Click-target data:
※

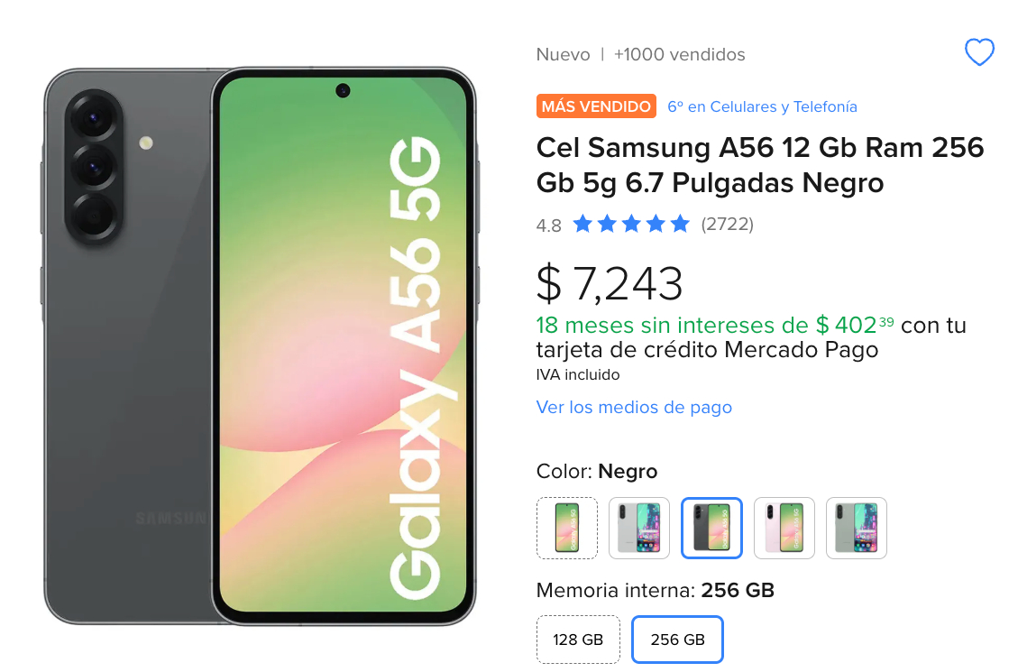
Task: Open 6º en Celulares y Telefonía ranking
Action: tap(762, 106)
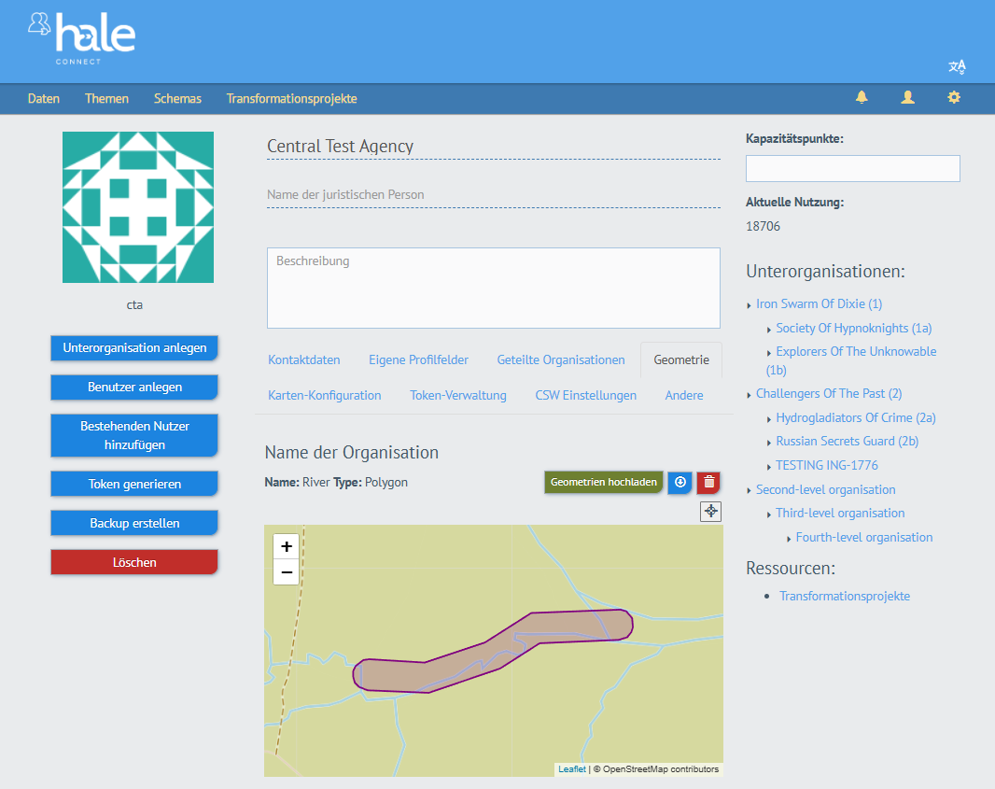The width and height of the screenshot is (995, 789).
Task: Expand Iron Swarm Of Dixie tree arrow
Action: pyautogui.click(x=750, y=305)
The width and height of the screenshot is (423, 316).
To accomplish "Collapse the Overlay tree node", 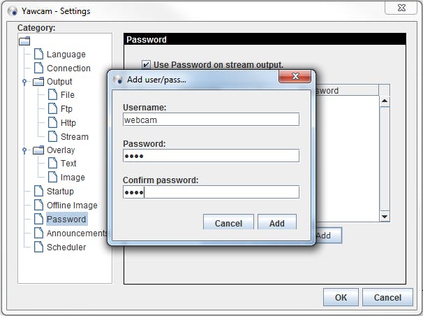I will [x=24, y=150].
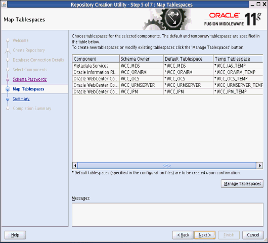268x243 pixels.
Task: Click the Java application icon in title bar
Action: coord(4,4)
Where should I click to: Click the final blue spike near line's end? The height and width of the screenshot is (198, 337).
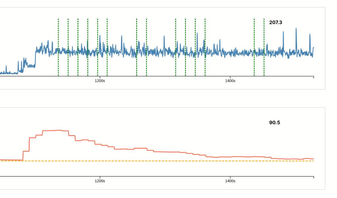(x=310, y=35)
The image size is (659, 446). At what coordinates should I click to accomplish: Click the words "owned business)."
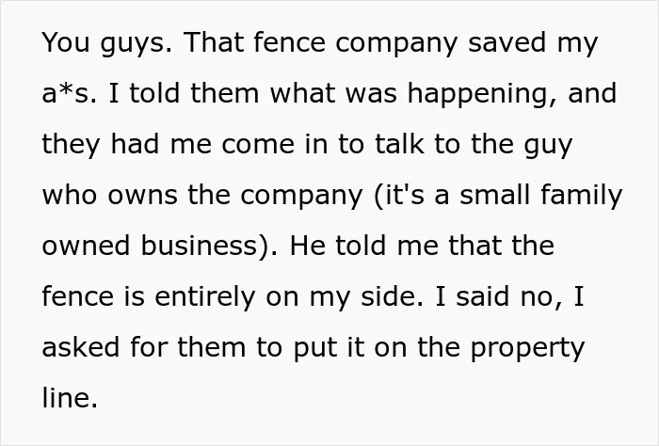[x=160, y=246]
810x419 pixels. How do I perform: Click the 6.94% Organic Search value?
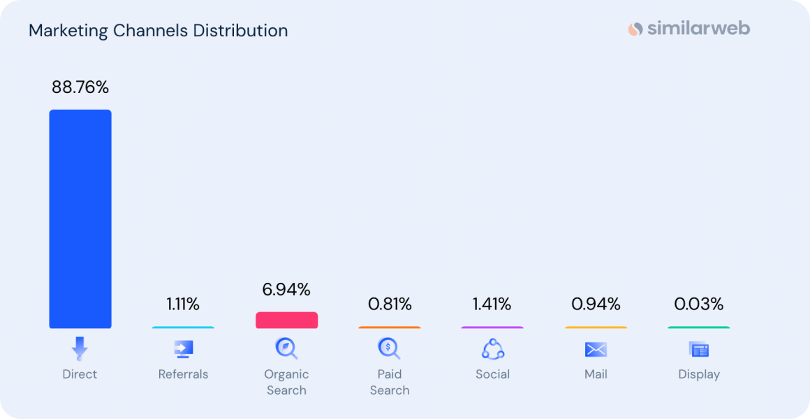click(286, 289)
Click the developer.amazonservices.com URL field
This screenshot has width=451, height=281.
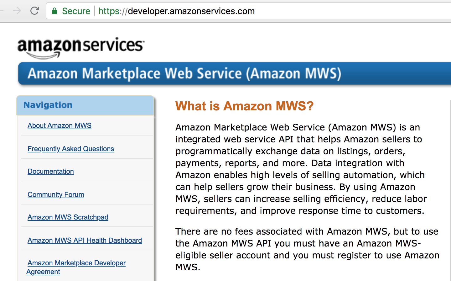(x=191, y=11)
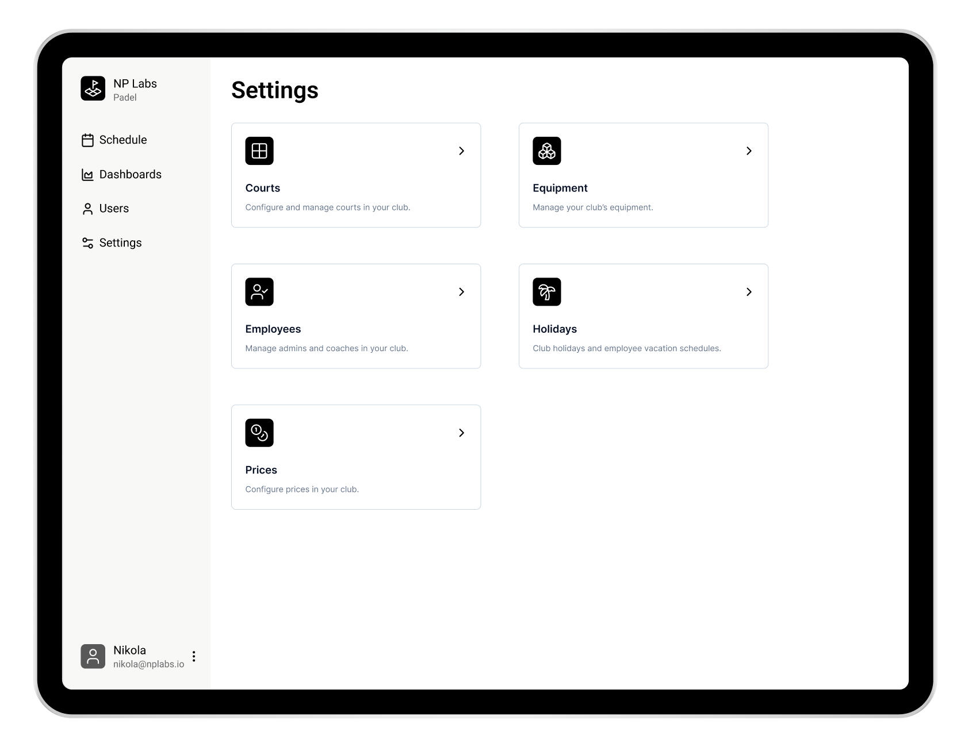Click the Courts grid icon

[x=259, y=151]
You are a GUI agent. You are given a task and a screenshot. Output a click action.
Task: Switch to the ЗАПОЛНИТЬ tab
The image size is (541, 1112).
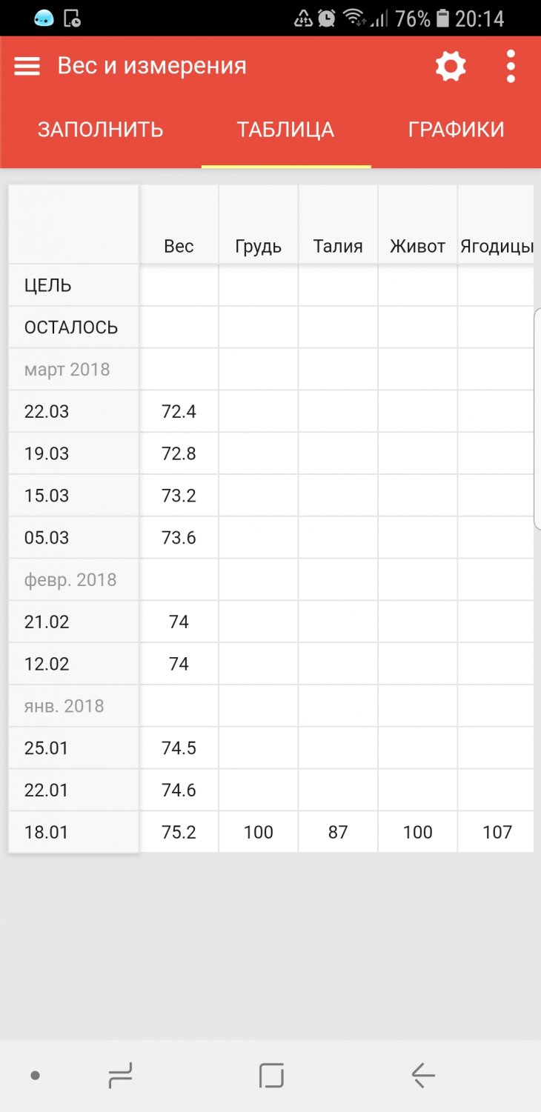101,130
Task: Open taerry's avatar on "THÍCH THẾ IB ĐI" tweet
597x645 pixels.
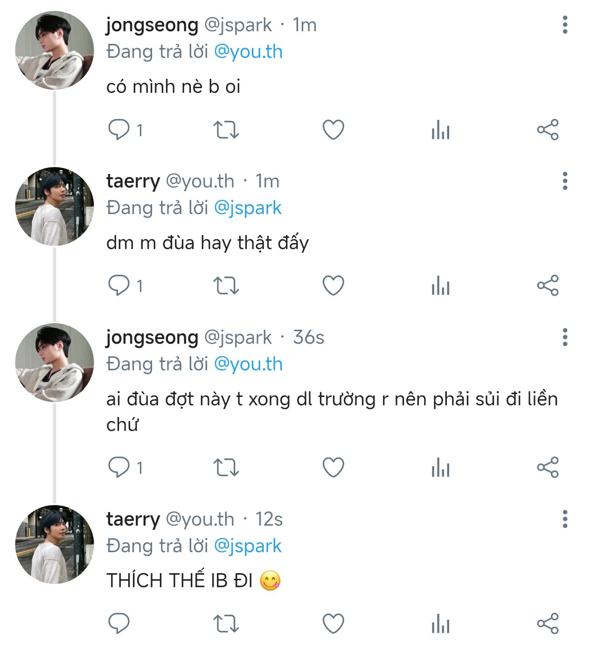Action: point(55,544)
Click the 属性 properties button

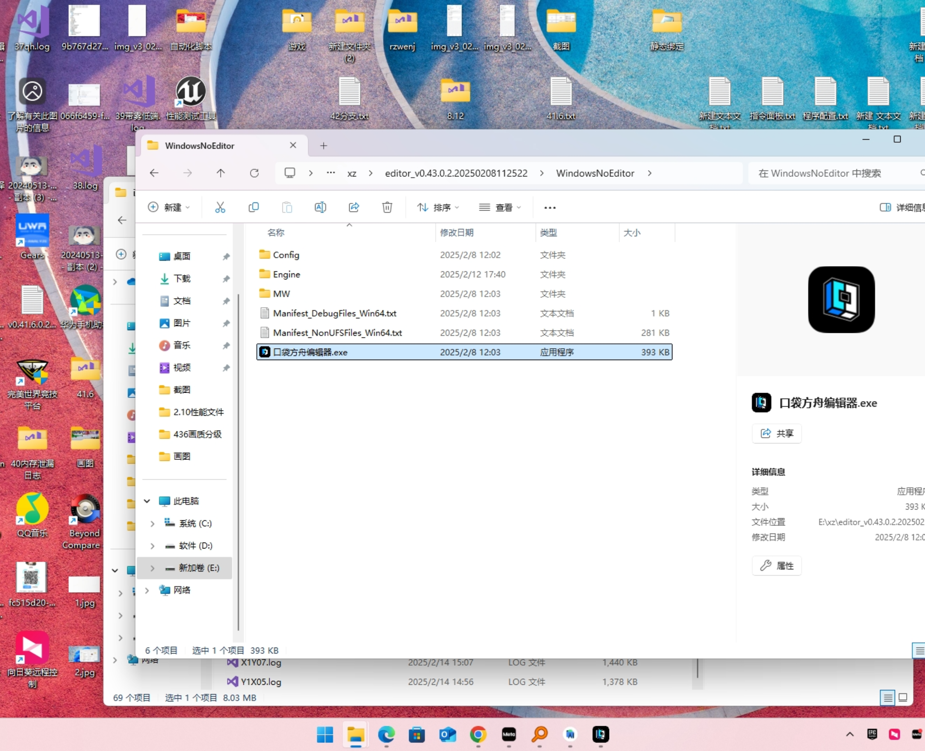777,565
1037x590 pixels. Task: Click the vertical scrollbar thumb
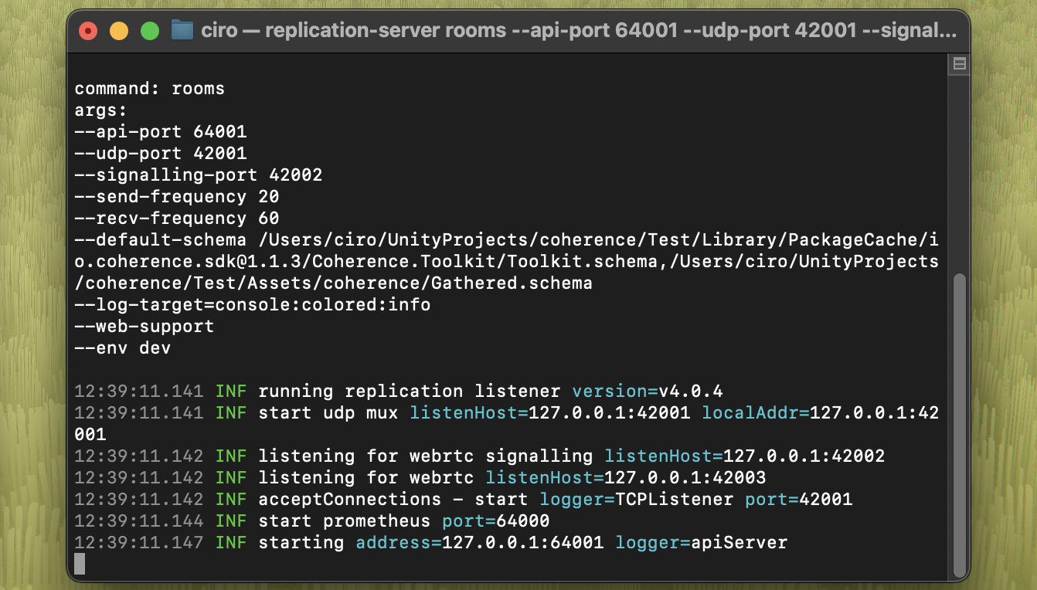point(959,423)
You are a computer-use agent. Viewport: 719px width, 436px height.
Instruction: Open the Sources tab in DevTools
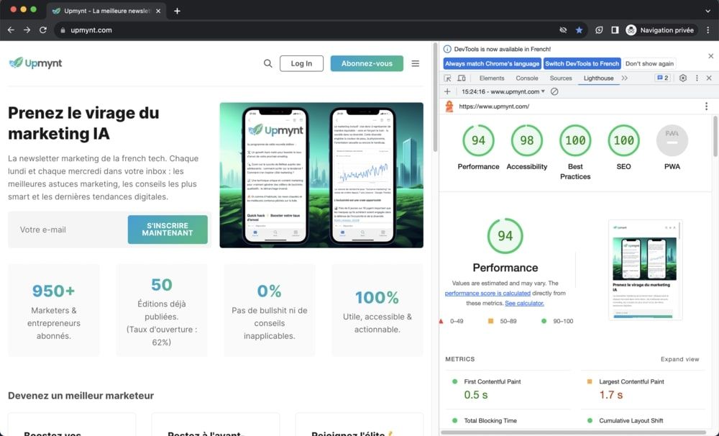click(560, 78)
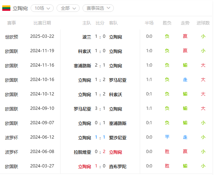The width and height of the screenshot is (214, 175).
Task: Click the Lithuania flag icon
Action: 6,8
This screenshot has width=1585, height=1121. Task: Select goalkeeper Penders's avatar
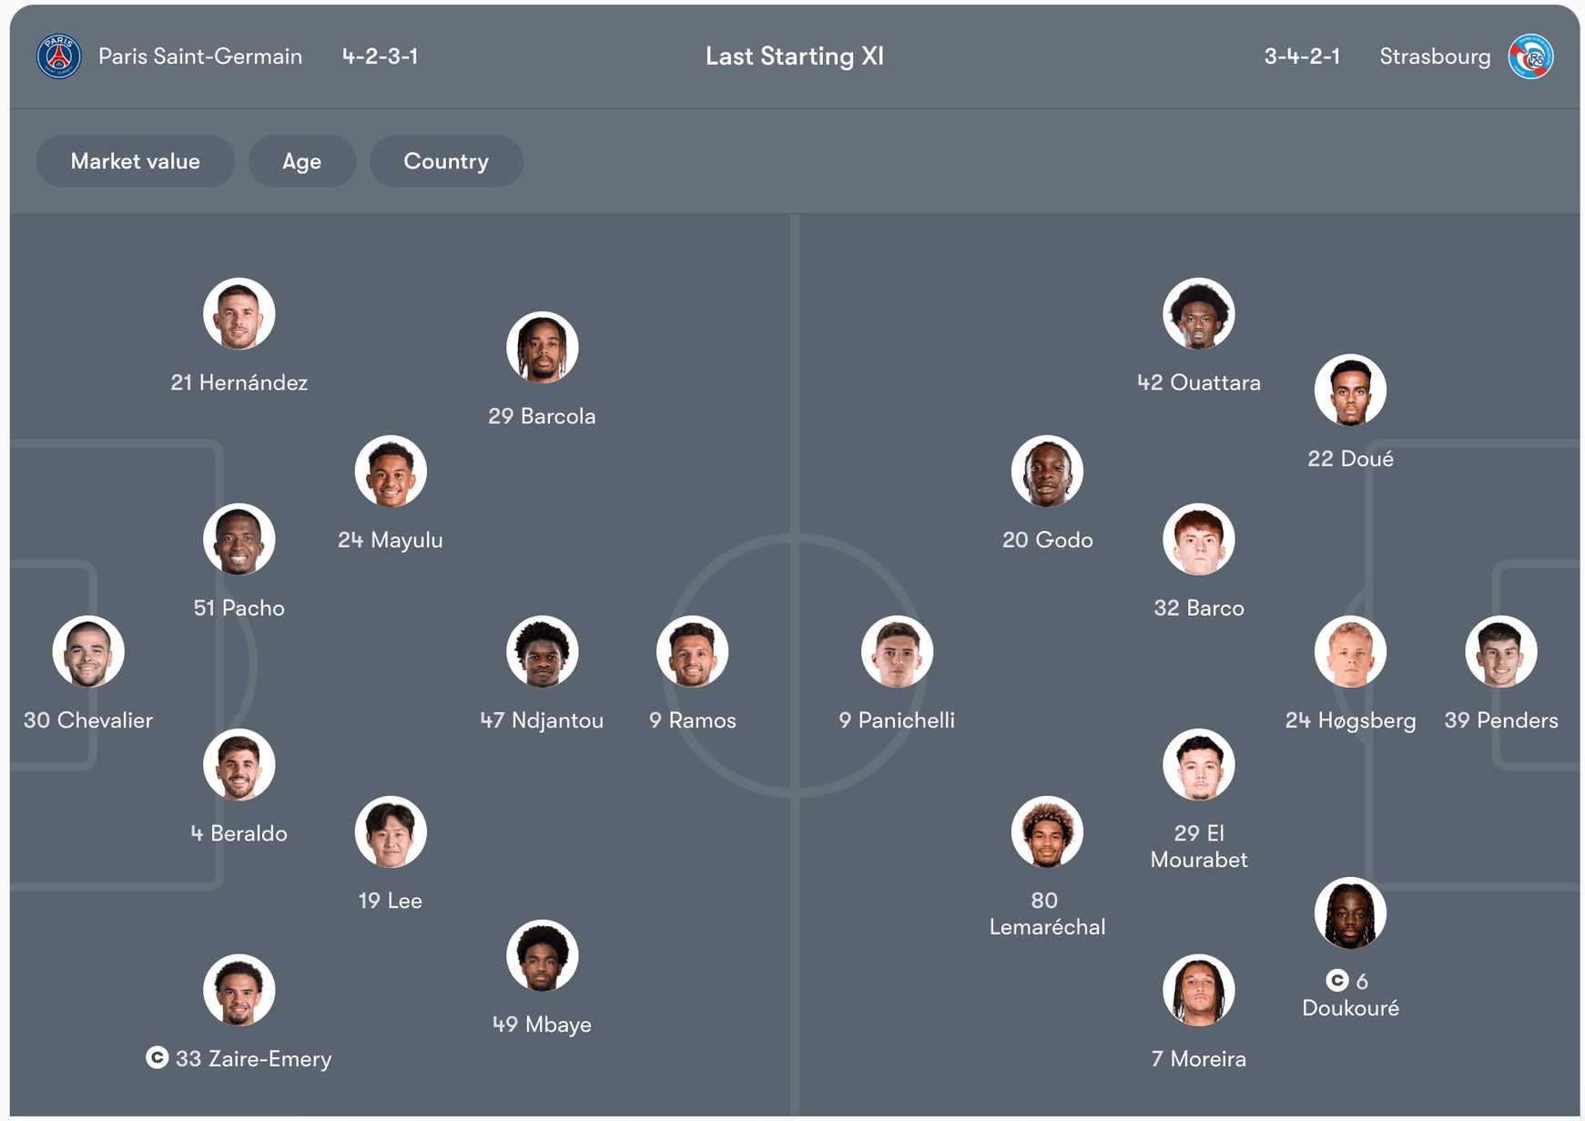[x=1500, y=652]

※

▶ SHORT TASK: Find every line in the rows above that contains the word "avatar", matching case exactly, and copy each of those lines in full.

▶ SOLUTION FOR THIS PROBLEM:
Task: Open taerry's avatar on "THÍCH THẾ IB ĐI" tweet
This screenshot has width=1585, height=1121. Task: Select goalkeeper Penders's avatar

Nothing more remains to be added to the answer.